No small undertaking. That’s why we brought in 27 expert authors to help us out and share their strategies, tools, and trade secrets about making the Internet work for nonprofits. Here is who we brought in to be the A Team:
- Beth Kanter, “The ROI of Social Media”
- Michael Sola and Tim Kobosko, “Path to Managing Your Organization Using Online Tools”
- Dottie Schindlinger and Leanne Bergey, “E-Governance Is Good Governance”
- Russell Artzt, John Murcott, and Mark Fasciano, “Social Collaboration & Productivity”
- Roger M. Craver and Ryann Miller, “Insight Tools for Surviving and Thriving”
- Steve MacLaughlin, “Demystifying Online Metrics”
- Adrienne D. Capps, “Managing Fundraising and Building Communities Online”
- Walter P. Pidgeon Jr., “Nonprofit Leader’s Volunteer Recruitment & Retention Strategies”
- Danielle Brigida and Jonathon D. Colman, “How Successful Are Your Social Media Efforts?”
- Marcelo Iniarra Iraegui and Alfredo Botti, “Social ‘Trysumers'”
- Philip King, “Social Networks: Getting Your Organization Working For Them!”
- Lawrence C. Henze, “Prospect Modeling, Prospect Research: Using Data Mining to Fundraise Smarter”
- Andrew Mosawi and Anita Yuen, “No Borders: Leveraging the Internet to Fundraise Internationally”
- Allan Pressel, “Effective Web Design”
- Michael Johnston and Matthew Barr, “Multichannel Fundraising”

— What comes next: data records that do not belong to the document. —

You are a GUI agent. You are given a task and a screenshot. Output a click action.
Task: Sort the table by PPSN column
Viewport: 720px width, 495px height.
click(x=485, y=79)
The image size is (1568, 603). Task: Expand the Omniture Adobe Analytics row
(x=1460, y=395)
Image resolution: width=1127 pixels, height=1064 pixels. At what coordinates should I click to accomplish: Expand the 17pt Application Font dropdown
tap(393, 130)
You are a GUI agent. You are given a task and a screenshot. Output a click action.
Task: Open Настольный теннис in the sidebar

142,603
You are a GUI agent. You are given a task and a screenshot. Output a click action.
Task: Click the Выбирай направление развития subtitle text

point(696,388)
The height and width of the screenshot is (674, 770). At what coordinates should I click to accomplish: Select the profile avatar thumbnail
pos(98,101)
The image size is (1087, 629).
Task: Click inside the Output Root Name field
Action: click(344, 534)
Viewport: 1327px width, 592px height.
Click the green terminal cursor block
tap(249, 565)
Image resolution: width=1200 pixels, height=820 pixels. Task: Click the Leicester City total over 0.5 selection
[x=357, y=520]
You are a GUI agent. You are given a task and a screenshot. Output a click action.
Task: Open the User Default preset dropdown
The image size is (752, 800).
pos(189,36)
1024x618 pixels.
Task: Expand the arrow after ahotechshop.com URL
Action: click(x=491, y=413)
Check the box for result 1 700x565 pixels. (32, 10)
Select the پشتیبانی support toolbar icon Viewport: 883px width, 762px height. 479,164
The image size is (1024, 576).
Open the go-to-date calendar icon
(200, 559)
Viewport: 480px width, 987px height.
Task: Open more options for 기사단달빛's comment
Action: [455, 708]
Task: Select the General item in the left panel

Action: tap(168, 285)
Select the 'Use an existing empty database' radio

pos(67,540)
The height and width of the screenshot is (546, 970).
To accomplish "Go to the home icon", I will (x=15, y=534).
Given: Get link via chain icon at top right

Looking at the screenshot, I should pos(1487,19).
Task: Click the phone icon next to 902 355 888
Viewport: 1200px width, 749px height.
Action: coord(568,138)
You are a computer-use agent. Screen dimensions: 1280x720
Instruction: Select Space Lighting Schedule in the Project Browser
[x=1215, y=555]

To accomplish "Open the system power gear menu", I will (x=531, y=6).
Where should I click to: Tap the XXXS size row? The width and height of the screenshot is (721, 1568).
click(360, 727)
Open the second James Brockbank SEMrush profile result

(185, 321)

- Catherine Pagliaro, “12 Steps to Protect Your Orgs & Donors from Fraud & Identity Theft”
- Ben Rigby, “Mobile Technology”
- Frédéric Fournier, “Transforming Activists into Donors”
Internet Management for Nonprofits offers practical, easy-to-follow tips on the ROI of social media, managing your organization using online tools, improving board leadership through online technology, staying on top of developing technology, understanding hits, clicks, and errors, the key to social networking success, and fundraising internationally.
The book has been selected to be a part of the Association of Fundraising Professionals (AFP) Fund Development Series. Internet Management for Nonprofits officially hits bookshelves, Internet retailers, and hopefully some electronic devices on April 13, 2010.
I want to thank the authors and my co-editors Ted Hart, Jim Greenfield, and Phillip Geier for spending countless hours, emails, and phone calls making it all happen. Also a big thanks to our publisher, Wiley, for their help to turn this idea into reality.